Nhill is $105m the richer for taking refugees
A decade-long program to resettle refugees has added $105m to the Nhill economy.
A decade-long program to resettle refugees near the Victorian-South Australian border has added more than $105m to the local economy, reinforcing Nhill’s reputation as the national template for bolstering regional communities.
New analysis of the roaring success of the relocation of about 230 Karen refugees from Myanmar to Victoria’s northwest has underpinned the drive by federal Population Minister Alan Tudge to encourage regional settlement for refugees to temper high unemployment rates.
The analysis by migrant and refugee settlement agency AMES and economist Ian Pringle has reinforced the extent to which, from little things a decade ago, the Karen people and the Nhill community have created big things.
The study shows that 156 jobs were created — a 10 per cent increase in total employment in the area — and 27 families have bought homes in Nhill, where the average price is just $155,000.
Kaw Doh Htoo, 46, is the unofficial mayor of the Karen community in Nhill and, after moving to the town to work at a duck processing factory, has bought a house, a shop, created a grocery business and increased his family to six. Asked what he loves so much about life in rural Australia, he said: “Security.’’
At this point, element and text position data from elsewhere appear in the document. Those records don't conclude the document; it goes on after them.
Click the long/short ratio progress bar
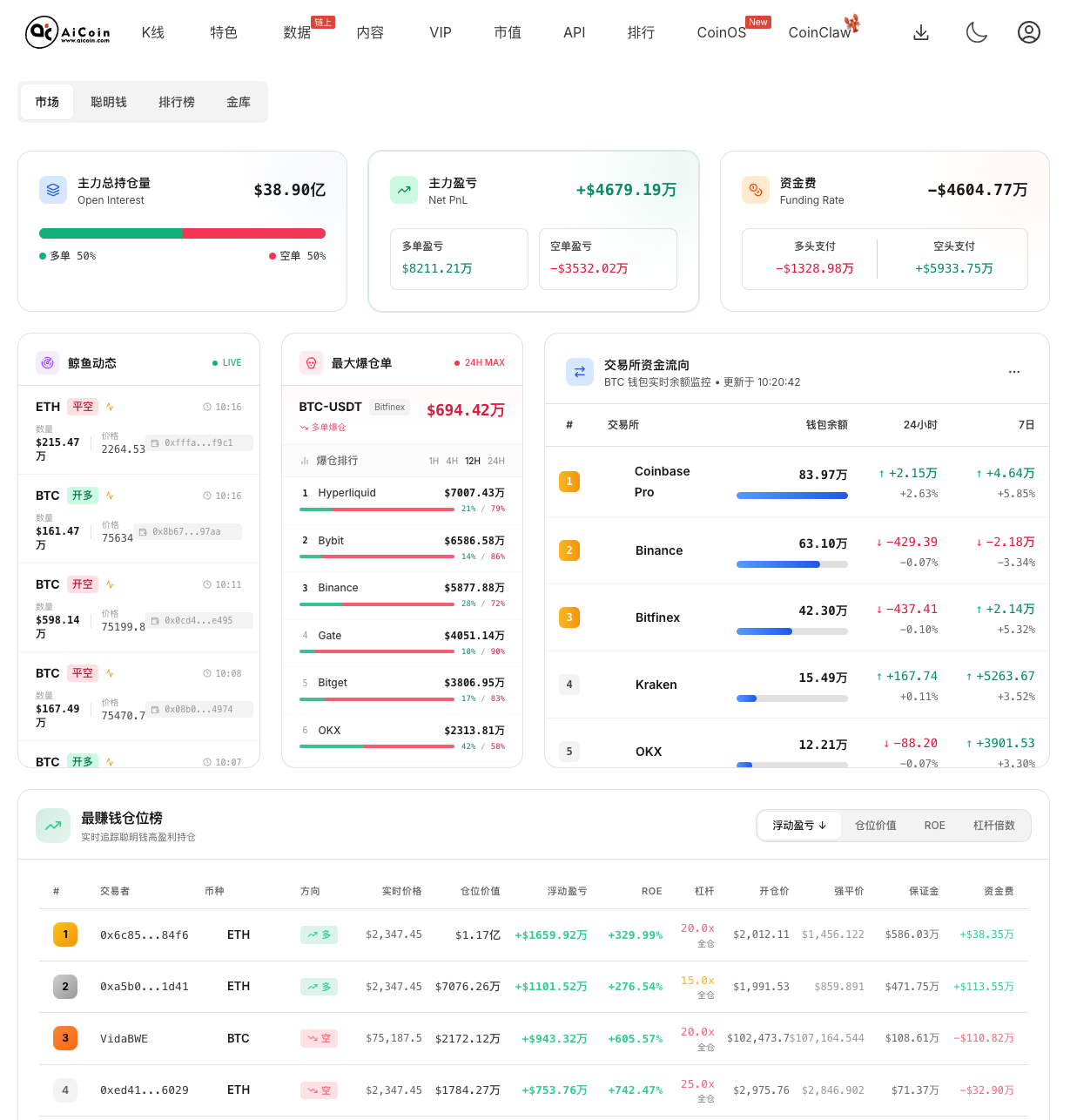pos(182,233)
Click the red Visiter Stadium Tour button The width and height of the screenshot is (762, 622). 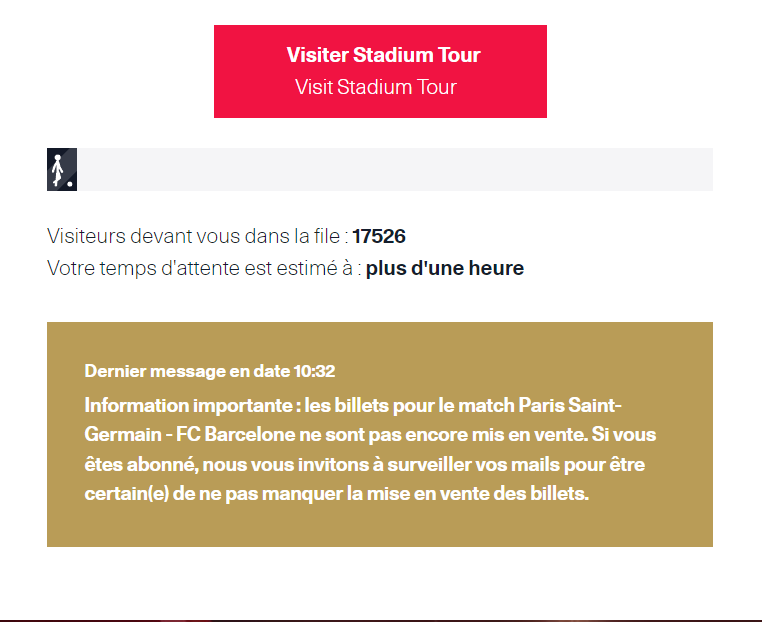pos(380,71)
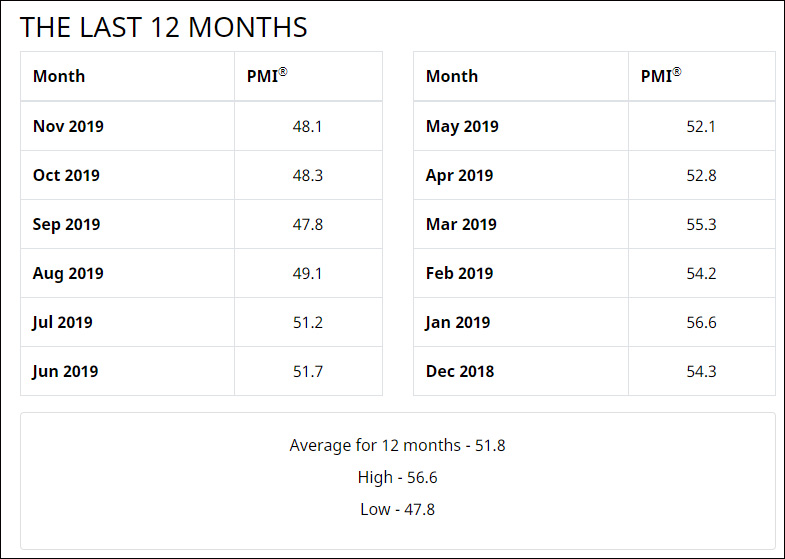Click the Dec 2018 month cell
The image size is (785, 559).
coord(460,371)
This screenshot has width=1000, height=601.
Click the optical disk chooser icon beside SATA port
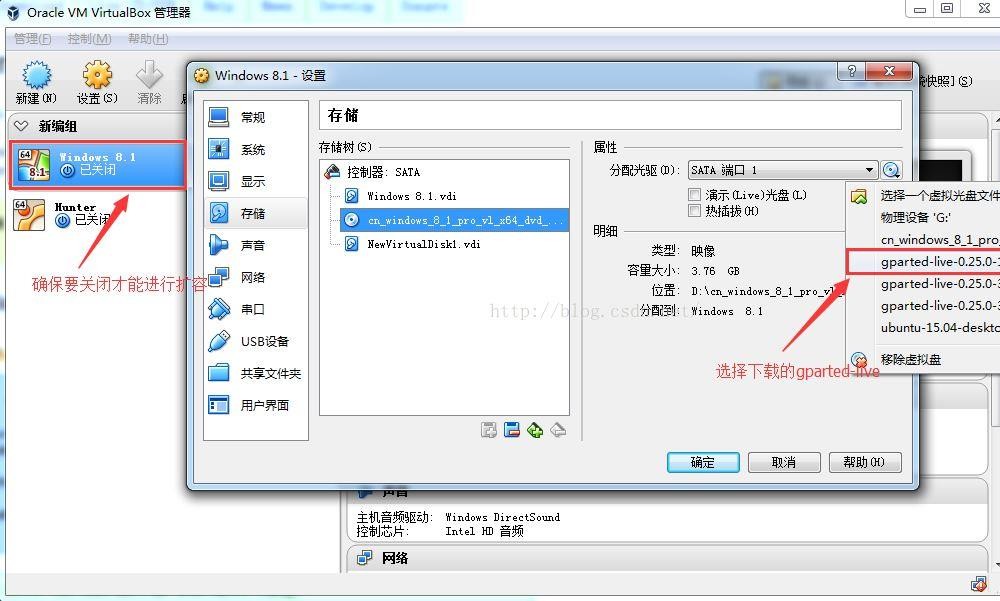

Mr Tudge said the good-news story of Nhill could be replicated elsewhere, with a better distribution of refugees needed in Australia to help combat unemployment rates of 22 per cent.
“We would like to get a better distribution of refugee settlement. The longer a person is on welfare, the steeper the road back to employment is,’’ he said.
AMES chief executive Cath Scarth said lessons from Nhill could help chart the way ahead for future settlements.
“We hope that this research report … will inform in some way policy and practice in the settlement of refugees and, for that matter, migrants,’’ she said.
Sixty-three refugees from the Thai-Myanmar border work at Luv-a-duck, Australia’s leading producer, 40 at Australian Wildflowers and nine at the local hospital.
Thablay Khinshwe is a multilingual liaison officer at the Nhill Learning Centre who arrived as a teenager in 2009, having lived as a refugee on the Thai-Myanmar border for about seven years.
“I love the people here, the local residents are really more relaxed,’’ she said. “People tend to care about each other more than in Melbourne.’’
John Millington, who started the process of bringing the refugees to the town a decade ago to work at Luv-a-duck, said the program had been a success in part because of the nature of the people who had come. “They are very good workers and very decent people,’’ he said.
Annette Creek, the Nhill Learning Centre’s executive officer, said the community looked at many ways of getting the refugees involved, helping out with literacy, financial advice, and buying and selling houses. “We find them incredibly grateful for any help they get,’’ she said.